Keen and Kerans say they don't come across that attitude much these days because of the amount of publicity about HIV and traditionally Oxford Street and its surrounding areas have many gay venues.
And so for that reason, one of the main areas they target is around Botany and as far south as Cronulla because there are no venues for men in that area to go to if they want to have sex with other men.
Keen says: "Overwhelmingly, most men who use beats are very discreet about the way that they use them. The last thing they want is to be discovered, so there's a sort of code that people follow, part of which is to avoid being noticed by someone who is not doing the beat. So people go a long way to avoid being noticed by the general public."

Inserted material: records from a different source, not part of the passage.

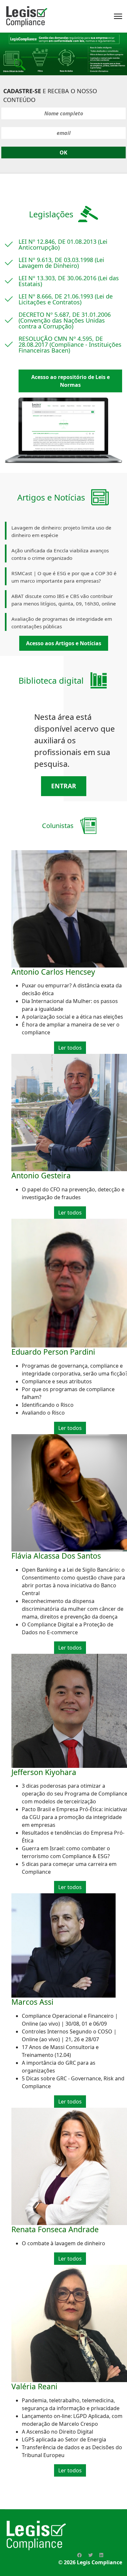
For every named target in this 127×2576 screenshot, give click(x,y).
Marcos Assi (32, 2002)
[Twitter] (90, 2555)
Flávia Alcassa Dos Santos (56, 1555)
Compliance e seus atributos (57, 1381)
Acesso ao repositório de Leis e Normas (70, 380)
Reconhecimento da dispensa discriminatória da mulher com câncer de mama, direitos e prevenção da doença (72, 1608)
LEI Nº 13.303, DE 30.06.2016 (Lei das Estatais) (69, 281)
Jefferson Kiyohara (43, 1772)
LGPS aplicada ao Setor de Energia (64, 2439)
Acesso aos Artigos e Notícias (63, 643)
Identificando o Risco (48, 1404)
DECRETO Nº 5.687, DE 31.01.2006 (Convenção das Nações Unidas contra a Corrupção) (65, 320)
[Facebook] (79, 2555)
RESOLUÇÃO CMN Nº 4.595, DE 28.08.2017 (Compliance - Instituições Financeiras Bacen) (70, 344)
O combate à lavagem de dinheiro (63, 2243)
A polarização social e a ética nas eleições (72, 1016)
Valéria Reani (34, 2386)
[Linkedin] (101, 2555)
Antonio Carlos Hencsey (53, 972)
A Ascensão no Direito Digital (57, 2431)
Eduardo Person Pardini (53, 1351)
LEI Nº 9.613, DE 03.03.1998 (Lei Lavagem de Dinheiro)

Both Keen and Kerans are concerned that a story in a Sunday newspaper quoted a police sergeant as saying that one particular park was "infested with homosexuals" during the day. The local council closed the public toilets in the park because police said they had been used as a "clubhouse". After the closure graffiti appeared that read: "Poofter bashers operate here. Beware."
Keen said he went to that beat a day after the story appeared and no-one there would talk.
"Perhaps they (the beat users) thought we were plainclothes police - so this kind of thing gets in the way of our work and gets in the way of effective HIV prevention."
Peter Grogan is a member of the ACON legal working group, the Lesbian and Gay Legal Rights Service and a lawyer acting for several men who have been charged with offensive behaviour.
Last week a magistrate found that one of Grogan's clients believed the police who arrested him at a beat were "interested", but still found that the conduct was offensive "because", Grogan says, "it was an area in which the public might go - although they don't".
Grogan said: "In recent cases people have all been dealt with by section 556A of the Crimes Act which is where the offence is proven but no conviction is recorded."
"That highlights how absurd all of this is. Often these people may well be married or it's a great embarrassment for them at work. They've been put through the stress of being arrested, and fingerprinted and photographed and dragged through a court proceeding and very personal things are talked about.
"The magistrate believes that they (the offender) thought the police were genuinely interested - there was nobody else around - and they get no punishment (from the court).
"It's a waste of everybody's time and energy and it forms magistrates'opinions of what gay men are like because that's their principal point of contact with them. It forms a lot of gay men's opinions of police officers and magistrates because it's their first contact with them.
"This practice is discriminatory."
He also says that to call a beat a public place is a "furphy".
"It's irrelevant because it's not a question of whether people can see (the offensive behaviour) - the only people who see (it) are police officers who deliberately go undercover and know what they're looking for and go looking for it.
"I've never seen any cases where there's been a civilian witness and that says something to me about the circumstances about the offence."
And because many of Sydney's hundreds of beats are on council property, ACON workers would like councils to have a deeper understanding of the AIDS council's work.
The beats outreach workers say that in order to get the message across, ACON needs more resources.
Peter Kerans says: "This work is being done on a shoestring because funding authorities still see beats as a way of HIV entering from the infected community into the general population through bisexual men. So for that reason they're hedging their bets by funding to a certain extent but not funding it to the extent where you can actually do all the things you want to do like work with councils, police and cover Sydney effectively, which we don't."
Kerans says: "I think there's still a prevailing philosophy of trying to stop beat behaviour but we know it's always gone on - there are beats in Europe that have been known for centuries - they go on and they'll always be around."